__Task instructions__. Although the records include pictures, print only the rest, exactly as written.

**** Extracted data ****

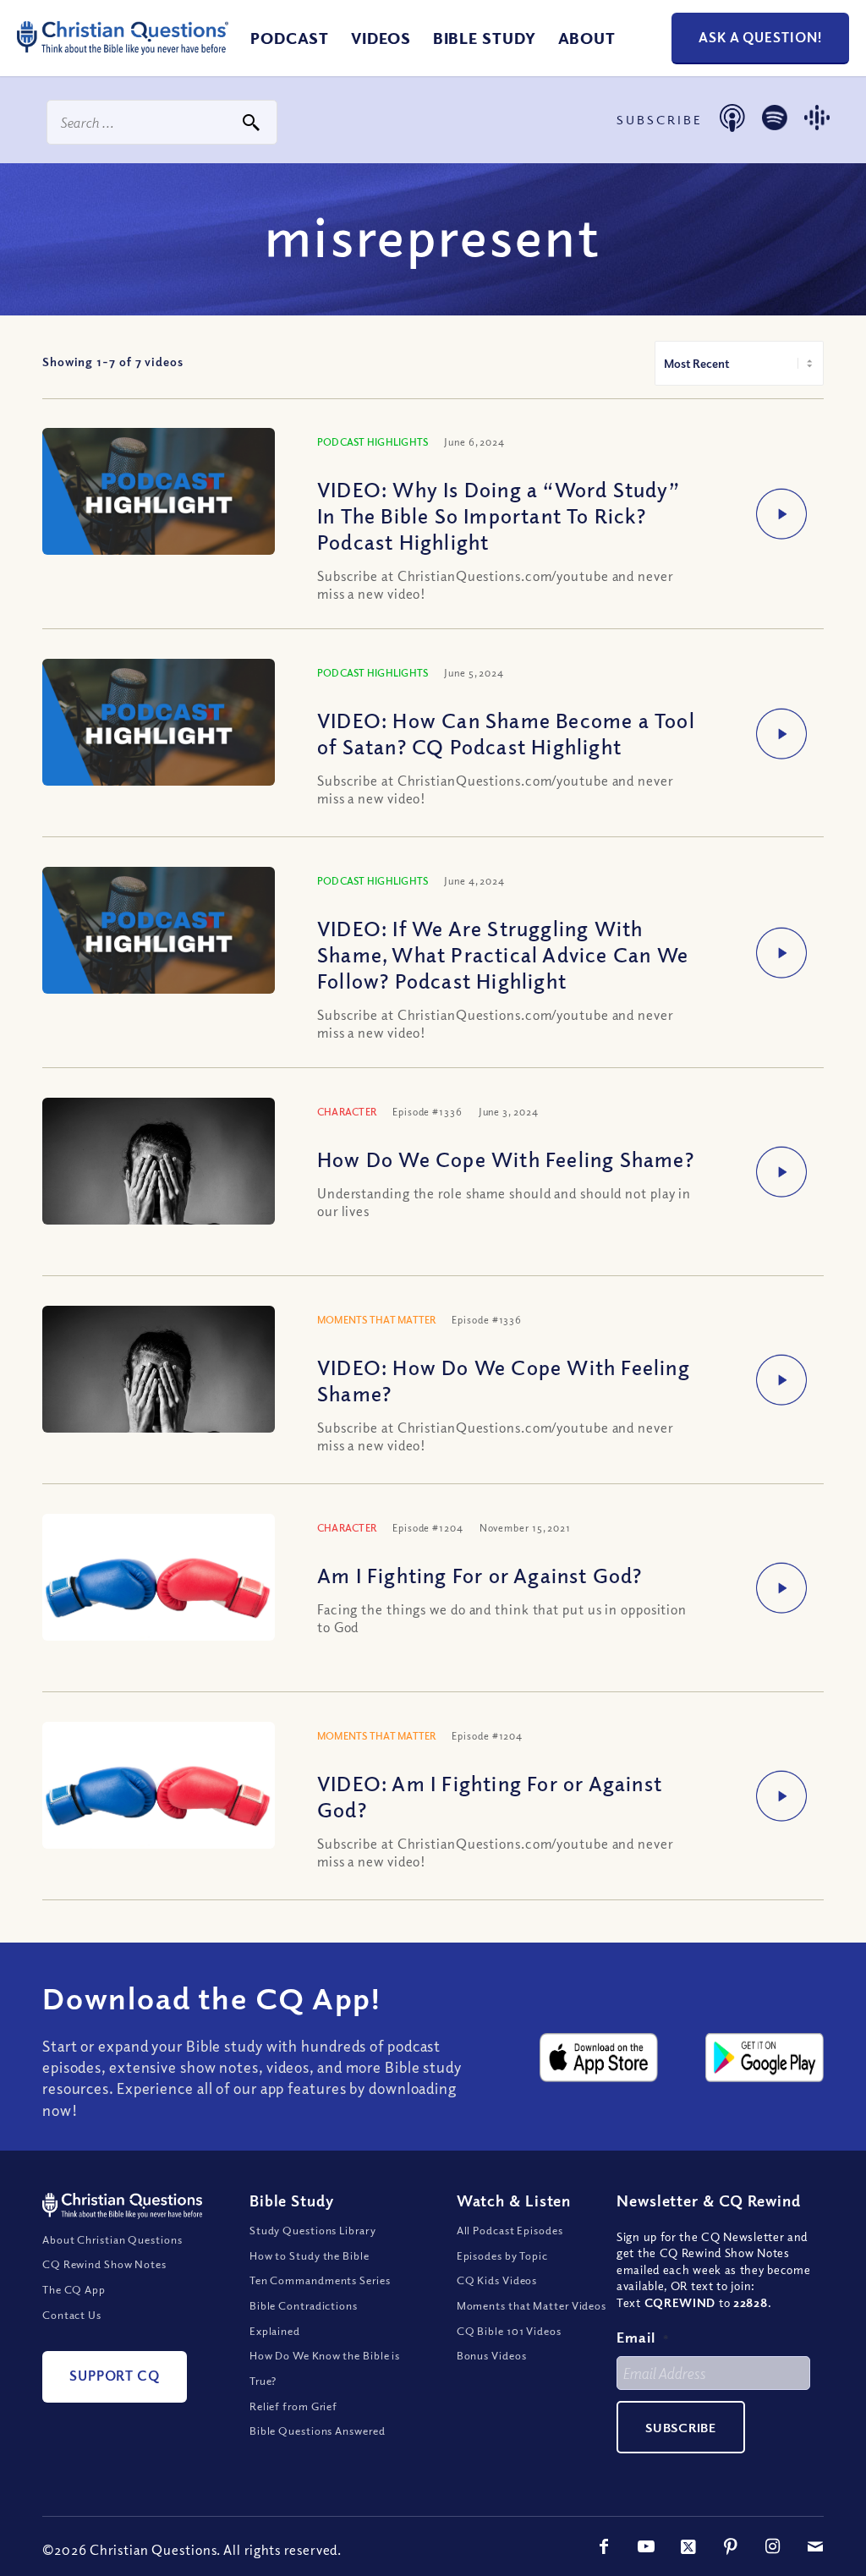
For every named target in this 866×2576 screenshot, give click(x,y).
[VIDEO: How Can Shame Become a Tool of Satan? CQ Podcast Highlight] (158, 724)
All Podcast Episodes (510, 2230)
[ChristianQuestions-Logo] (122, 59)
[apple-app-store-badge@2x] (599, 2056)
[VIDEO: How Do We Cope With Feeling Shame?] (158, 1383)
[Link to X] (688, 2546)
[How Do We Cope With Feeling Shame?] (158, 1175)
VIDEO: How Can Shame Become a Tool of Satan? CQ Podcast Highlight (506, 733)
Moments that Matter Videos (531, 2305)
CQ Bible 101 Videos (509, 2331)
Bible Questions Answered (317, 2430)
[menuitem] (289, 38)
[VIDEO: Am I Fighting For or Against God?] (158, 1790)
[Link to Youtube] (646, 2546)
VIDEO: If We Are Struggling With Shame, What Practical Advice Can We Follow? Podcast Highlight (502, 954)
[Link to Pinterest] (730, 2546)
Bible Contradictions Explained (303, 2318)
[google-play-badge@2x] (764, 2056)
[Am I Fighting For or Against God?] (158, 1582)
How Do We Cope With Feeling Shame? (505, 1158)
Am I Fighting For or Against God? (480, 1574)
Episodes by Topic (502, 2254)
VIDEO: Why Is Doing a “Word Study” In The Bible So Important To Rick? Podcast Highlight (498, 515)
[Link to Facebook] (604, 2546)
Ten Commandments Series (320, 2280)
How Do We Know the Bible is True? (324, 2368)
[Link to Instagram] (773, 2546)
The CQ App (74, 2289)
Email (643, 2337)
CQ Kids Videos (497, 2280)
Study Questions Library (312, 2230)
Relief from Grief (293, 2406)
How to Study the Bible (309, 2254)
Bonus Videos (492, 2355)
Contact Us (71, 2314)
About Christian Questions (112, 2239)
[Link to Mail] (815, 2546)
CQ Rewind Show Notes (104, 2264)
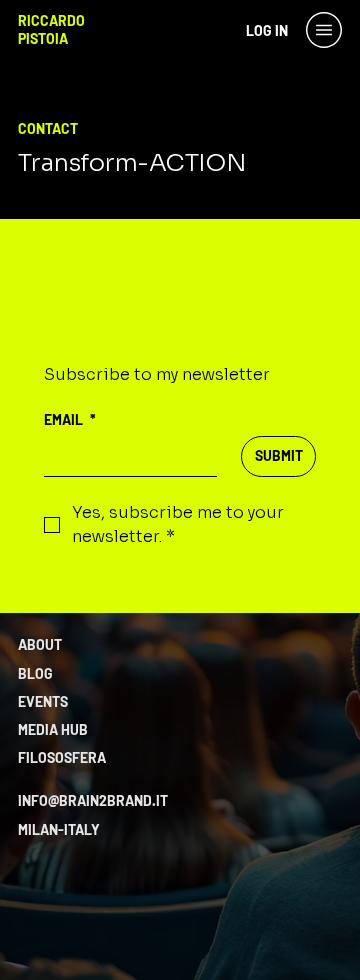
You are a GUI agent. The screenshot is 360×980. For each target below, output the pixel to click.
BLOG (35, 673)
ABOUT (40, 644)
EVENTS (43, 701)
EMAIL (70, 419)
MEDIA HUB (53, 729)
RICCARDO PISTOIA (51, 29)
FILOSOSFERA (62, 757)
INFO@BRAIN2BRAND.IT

****

__Output for this exercise__.
For every named target in this 866×2576 screenshot, give click(x,y).
[VIDEO: How Can Shame Become a Tool of Satan? CQ Podcast Highlight] (158, 724)
All Podcast Episodes (510, 2230)
[ChristianQuestions-Logo] (122, 59)
[apple-app-store-badge@2x] (599, 2056)
[VIDEO: How Do We Cope With Feeling Shame?] (158, 1383)
[Link to X] (688, 2546)
[How Do We Cope With Feeling Shame?] (158, 1175)
VIDEO: How Can Shame Become a Tool of Satan? CQ Podcast Highlight (506, 733)
Moments that Matter Videos (531, 2305)
CQ Bible 101 Videos (509, 2331)
Bible Questions Answered (317, 2430)
[menuitem] (289, 38)
[VIDEO: Am I Fighting For or Against God?] (158, 1790)
[Link to Youtube] (646, 2546)
VIDEO: If We Are Struggling With Shame, What Practical Advice Can We Follow? Podcast Highlight (502, 954)
[Link to Pinterest] (730, 2546)
Bible Contradictions Explained (303, 2318)
[google-play-badge@2x] (764, 2056)
[Am I Fighting For or Against God?] (158, 1582)
How Do We Cope With Feeling Shame? (505, 1158)
Am I Fighting For or Against God? (480, 1574)
Episodes by Topic (502, 2254)
VIDEO: Why Is Doing a “Word Study” In The Bible So Important To Rick? Podcast Highlight (498, 515)
[Link to Facebook] (604, 2546)
Ten Commandments Series (320, 2280)
How Do We Know the Bible is True? (324, 2368)
[Link to Instagram] (773, 2546)
The CQ App (74, 2289)
Email (643, 2337)
CQ Kids Videos (497, 2280)
Study Questions Library (312, 2230)
Relief from Grief (293, 2406)
How to Study the Bible (309, 2254)
Bonus Videos (492, 2355)
Contact Us (71, 2314)
About Christian Questions (112, 2239)
[Link to Mail] (815, 2546)
CQ Rewind Show Notes (104, 2264)
You are a GUI agent. The screenshot is 360×980. For each target below, output the pixel to click.
BLOG (35, 673)
ABOUT (40, 644)
EVENTS (43, 701)
EMAIL (70, 419)
MEDIA HUB (53, 729)
RICCARDO PISTOIA (51, 29)
FILOSOSFERA (62, 757)
INFO@BRAIN2BRAND.IT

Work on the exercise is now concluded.